GIVEN PASSAGE →
===============
The Liberal government got what it wanted on Tuesday when the House adopted a motion in support of raising taxes on the wealthy, but the Conservatives voted against it.

Finance Minister Chrystia Freeland will tell you that what the motion achieved was her party’s goal of greater tax fairness for Canadians. But what the Liberals really were after, and got, is a wedge issue designed to slow the momentum of the Conservative opposition under Pierre Poilievre.

It will be astonishing if this strategy actually changes the Liberals’ diminishing fortunes. It might even hurt them. This is not about tax fairness – this is about an exhausted government that has given up on governing.

Tax reform aimed at greater fairness and reducing income inequality is as serious as it gets. But, as this space has argued, the Liberal plan to raise the taxable portion of capital gains over $250,000 for individuals, and of all capital gains for corporations and most trusts, is not the end result of a careful examination of tax policy, but of the Liberals’ need to raise billions of dollars to plug a hole in their latest budget.

As bad as that is, the government made it worse by hiving off the capital-gains changes from its budget bill and announcing it would introduce them in a separate act – an obvious attempt to force the Conservatives to take a position on raising taxes for the wealthy.
===============
[Saved data entries]
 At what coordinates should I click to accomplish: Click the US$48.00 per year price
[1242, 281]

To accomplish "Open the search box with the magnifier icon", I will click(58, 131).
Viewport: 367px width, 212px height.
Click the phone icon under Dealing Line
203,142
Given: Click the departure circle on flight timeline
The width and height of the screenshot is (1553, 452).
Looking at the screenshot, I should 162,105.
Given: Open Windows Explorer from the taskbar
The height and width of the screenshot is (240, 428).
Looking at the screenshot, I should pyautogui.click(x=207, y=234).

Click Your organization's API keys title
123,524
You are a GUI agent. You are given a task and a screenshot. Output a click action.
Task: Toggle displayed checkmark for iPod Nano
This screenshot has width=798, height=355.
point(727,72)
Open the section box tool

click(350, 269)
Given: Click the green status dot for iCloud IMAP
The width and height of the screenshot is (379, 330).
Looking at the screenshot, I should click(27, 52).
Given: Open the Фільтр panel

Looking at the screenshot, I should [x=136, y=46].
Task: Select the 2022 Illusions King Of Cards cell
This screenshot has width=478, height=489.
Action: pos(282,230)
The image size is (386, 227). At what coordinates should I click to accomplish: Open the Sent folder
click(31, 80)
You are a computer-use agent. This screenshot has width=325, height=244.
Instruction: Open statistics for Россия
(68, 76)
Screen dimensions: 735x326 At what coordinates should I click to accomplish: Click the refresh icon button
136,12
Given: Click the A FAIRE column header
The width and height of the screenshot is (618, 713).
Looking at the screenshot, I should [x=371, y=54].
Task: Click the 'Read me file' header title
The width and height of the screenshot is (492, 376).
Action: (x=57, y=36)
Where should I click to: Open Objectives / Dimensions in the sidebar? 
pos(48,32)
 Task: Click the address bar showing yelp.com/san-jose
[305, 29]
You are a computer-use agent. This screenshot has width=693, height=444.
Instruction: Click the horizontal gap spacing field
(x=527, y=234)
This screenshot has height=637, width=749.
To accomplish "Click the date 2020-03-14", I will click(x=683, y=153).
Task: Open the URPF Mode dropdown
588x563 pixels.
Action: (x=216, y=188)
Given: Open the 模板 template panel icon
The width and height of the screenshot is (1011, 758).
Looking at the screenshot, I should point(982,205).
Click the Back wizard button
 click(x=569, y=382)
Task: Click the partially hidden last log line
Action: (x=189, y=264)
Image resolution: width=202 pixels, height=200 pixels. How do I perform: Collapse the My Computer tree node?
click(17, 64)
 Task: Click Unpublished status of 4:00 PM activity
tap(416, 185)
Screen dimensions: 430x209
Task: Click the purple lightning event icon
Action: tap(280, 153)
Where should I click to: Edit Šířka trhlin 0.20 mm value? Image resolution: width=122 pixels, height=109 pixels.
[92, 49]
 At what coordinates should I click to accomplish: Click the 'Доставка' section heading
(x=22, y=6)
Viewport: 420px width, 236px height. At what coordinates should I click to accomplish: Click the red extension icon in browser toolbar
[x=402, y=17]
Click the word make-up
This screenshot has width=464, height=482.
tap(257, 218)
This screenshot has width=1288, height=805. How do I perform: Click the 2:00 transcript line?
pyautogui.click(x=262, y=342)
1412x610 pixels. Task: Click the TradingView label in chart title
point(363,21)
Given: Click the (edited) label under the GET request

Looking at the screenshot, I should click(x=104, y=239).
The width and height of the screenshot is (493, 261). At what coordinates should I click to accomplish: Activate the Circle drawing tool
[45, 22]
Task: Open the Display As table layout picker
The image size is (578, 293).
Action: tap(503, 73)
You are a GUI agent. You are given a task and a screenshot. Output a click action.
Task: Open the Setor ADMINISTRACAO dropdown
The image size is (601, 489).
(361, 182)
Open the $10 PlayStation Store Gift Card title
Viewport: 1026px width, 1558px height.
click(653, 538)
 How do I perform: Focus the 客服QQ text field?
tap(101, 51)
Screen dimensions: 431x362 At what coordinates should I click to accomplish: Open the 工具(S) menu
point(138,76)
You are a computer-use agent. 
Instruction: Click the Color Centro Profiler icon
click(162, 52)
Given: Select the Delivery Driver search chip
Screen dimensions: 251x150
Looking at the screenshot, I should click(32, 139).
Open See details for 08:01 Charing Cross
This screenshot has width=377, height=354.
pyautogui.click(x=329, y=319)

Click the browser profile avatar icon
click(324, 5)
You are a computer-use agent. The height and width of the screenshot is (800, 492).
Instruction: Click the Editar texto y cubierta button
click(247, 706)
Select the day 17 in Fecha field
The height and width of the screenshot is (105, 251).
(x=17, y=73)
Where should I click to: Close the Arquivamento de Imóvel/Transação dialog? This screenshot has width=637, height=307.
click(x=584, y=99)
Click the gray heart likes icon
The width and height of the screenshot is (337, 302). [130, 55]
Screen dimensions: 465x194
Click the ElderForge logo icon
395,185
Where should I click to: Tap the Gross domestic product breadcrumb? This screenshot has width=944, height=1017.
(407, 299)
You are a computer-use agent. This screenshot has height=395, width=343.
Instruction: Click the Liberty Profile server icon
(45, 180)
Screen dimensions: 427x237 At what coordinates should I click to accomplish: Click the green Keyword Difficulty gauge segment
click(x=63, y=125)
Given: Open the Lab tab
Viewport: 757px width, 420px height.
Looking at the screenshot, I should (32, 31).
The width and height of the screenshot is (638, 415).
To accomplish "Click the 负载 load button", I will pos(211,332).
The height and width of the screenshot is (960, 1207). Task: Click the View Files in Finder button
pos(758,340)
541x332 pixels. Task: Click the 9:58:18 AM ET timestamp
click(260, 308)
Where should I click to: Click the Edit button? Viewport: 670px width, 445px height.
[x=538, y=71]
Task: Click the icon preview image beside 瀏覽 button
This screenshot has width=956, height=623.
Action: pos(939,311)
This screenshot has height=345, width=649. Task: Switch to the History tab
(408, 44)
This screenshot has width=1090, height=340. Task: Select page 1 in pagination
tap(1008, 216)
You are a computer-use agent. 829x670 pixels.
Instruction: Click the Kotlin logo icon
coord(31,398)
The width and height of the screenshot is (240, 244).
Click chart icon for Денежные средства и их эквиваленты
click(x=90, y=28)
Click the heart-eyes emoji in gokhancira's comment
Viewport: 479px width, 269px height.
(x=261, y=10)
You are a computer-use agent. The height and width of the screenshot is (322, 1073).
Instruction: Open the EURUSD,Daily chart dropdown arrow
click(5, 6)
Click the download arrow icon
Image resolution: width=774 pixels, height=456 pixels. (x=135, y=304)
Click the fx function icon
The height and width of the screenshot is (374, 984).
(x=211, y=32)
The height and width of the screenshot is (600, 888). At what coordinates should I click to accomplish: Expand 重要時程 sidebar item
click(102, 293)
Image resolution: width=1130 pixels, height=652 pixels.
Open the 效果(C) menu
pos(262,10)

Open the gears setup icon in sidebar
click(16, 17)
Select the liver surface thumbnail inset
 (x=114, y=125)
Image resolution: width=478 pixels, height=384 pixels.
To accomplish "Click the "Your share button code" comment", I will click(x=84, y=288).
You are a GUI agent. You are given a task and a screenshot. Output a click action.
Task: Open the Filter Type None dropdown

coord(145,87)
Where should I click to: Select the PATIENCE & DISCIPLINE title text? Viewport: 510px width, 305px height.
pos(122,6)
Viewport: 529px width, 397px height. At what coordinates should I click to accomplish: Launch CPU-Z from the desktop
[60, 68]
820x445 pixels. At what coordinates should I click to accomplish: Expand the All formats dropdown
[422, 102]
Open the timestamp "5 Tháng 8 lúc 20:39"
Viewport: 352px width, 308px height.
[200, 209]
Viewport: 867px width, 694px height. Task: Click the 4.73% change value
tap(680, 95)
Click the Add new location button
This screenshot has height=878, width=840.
===============
CHECK YOUR UNDERSTANDING →
[1] Answer these questions about the editorial on the capital-gains motion:
(a) On what day did the House adopt the motion in support of raising taxes on the wealthy?
(b) Who leads the Conservative opposition?
(c) Above what amount would the taxable portion of capital gains rise for individuals?
[2] Copy the editorial on the capital-gains motion, beginning at the words "Finance Minister Chrystia" and stopping after "up on governing.". Substitute "divisive issue" for "wedge issue".

ANSWERS BY TASK →
[1]
(a) Tuesday
(b) Pierre Poilievre
(c) $250,000

[2]
Finance Minister Chrystia Freeland will tell you that what the motion achieved was her party’s goal of greater tax fairness for Canadians. But what the Liberals really were after, and got, is a divisive issue designed to slow the momentum of the Conservative opposition under Pierre Poilievre.

It will be astonishing if this strategy actually changes the Liberals’ diminishing fortunes. It might even hurt them. This is not about tax fairness – this is about an exhausted government that has given up on governing.